-- Given text --

>>

Well, if the foot breaks off then aspirin would be kinda' bad as it's an anti-coagulant. Lemme' see if I can find a past thread...

Pidgey


----------



## Pidgey (May 20, 2005)

Okay, go read this one, especially the post that this link will take you to:

http://www.pigeons.biz/forums/showthread.php?p=127227

Pidgey


----------



## pdpbison (Mar 15, 2005)

xxmoxiexx said:


> ok Phil, what would the dosing be on the aspirin?
> yes, poor guy, i feel bad, i really hope the foot heals!



Hi "x", 


A 'flake' which is the size of a small 'Pin Head'...and must be actual 'Asprin' and nothing else...


Pigey is THE MAN on this matter...


But yes, if there is bleeding, or imminent danger of bleeding, probably the Aspirin would make the bleeding worse, so...bear that in mind...


My thought was that the leg there, so long as he stays off of it as much as possible, being kept in a small Cage with a deep soft Cloth rumpled bottom...with frequent 'Neosporin' massages of the Toes and Foot AND Leg itself...to encourage circulation, and, to encourage the flesh there to ease back 'in' to the deep 'ring' if possible...

If chilly there, a Heating Pad under a little less towell padding, so his Feet are able to be definitely warm, might be good too...since that also will tend to promote an increase in Blood Circulation to the Foot...


Good luck..!


Phil
l v


----------



## Pidgey (May 20, 2005)

I suppose the best way to try and get the local inflammation down would be to use the Preparation H (it's a hydrocortisone cream, actually) on the swollen part. That's really what you'd be using the aspirin for, anyhow, so local treatment would probably make more sense for this presentation. It'll probably be a miracle if he doesn't lose the foot and it's certainly possible that he could break it off just like happened to jazaroo with that one bird. He could bleed out real quick in that circumstance. If he's going to keep the foot then the trick is going to be making sure that he doesn't have a chance to put much pressure on it for the next several weeks.

<<

-- How to complete this task --
Print the entire forum thread above, word for word. The listing has no connection to the forum thread.

[Data extracted from a collection]
>>

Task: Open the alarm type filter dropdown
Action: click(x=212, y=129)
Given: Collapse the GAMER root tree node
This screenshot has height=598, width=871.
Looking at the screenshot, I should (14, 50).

<<

-- Solution --
Well, if the foot breaks off then aspirin would be kinda' bad as it's an anti-coagulant. Lemme' see if I can find a past thread...

Pidgey


----------



## Pidgey (May 20, 2005)

Okay, go read this one, especially the post that this link will take you to:

http://www.pigeons.biz/forums/showthread.php?p=127227

Pidgey


----------



## pdpbison (Mar 15, 2005)

xxmoxiexx said:


> ok Phil, what would the dosing be on the aspirin?
> yes, poor guy, i feel bad, i really hope the foot heals!



Hi "x", 


A 'flake' which is the size of a small 'Pin Head'...and must be actual 'Asprin' and nothing else...


Pigey is THE MAN on this matter...


But yes, if there is bleeding, or imminent danger of bleeding, probably the Aspirin would make the bleeding worse, so...bear that in mind...


My thought was that the leg there, so long as he stays off of it as much as possible, being kept in a small Cage with a deep soft Cloth rumpled bottom...with frequent 'Neosporin' massages of the Toes and Foot AND Leg itself...to encourage circulation, and, to encourage the flesh there to ease back 'in' to the deep 'ring' if possible...

If chilly there, a Heating Pad under a little less towell padding, so his Feet are able to be definitely warm, might be good too...since that also will tend to promote an increase in Blood Circulation to the Foot...


Good luck..!


Phil
l v


----------



## Pidgey (May 20, 2005)

I suppose the best way to try and get the local inflammation down would be to use the Preparation H (it's a hydrocortisone cream, actually) on the swollen part. That's really what you'd be using the aspirin for, anyhow, so local treatment would probably make more sense for this presentation. It'll probably be a miracle if he doesn't lose the foot and it's certainly possible that he could break it off just like happened to jazaroo with that one bird. He could bleed out real quick in that circumstance. If he's going to keep the foot then the trick is going to be making sure that he doesn't have a chance to put much pressure on it for the next several weeks.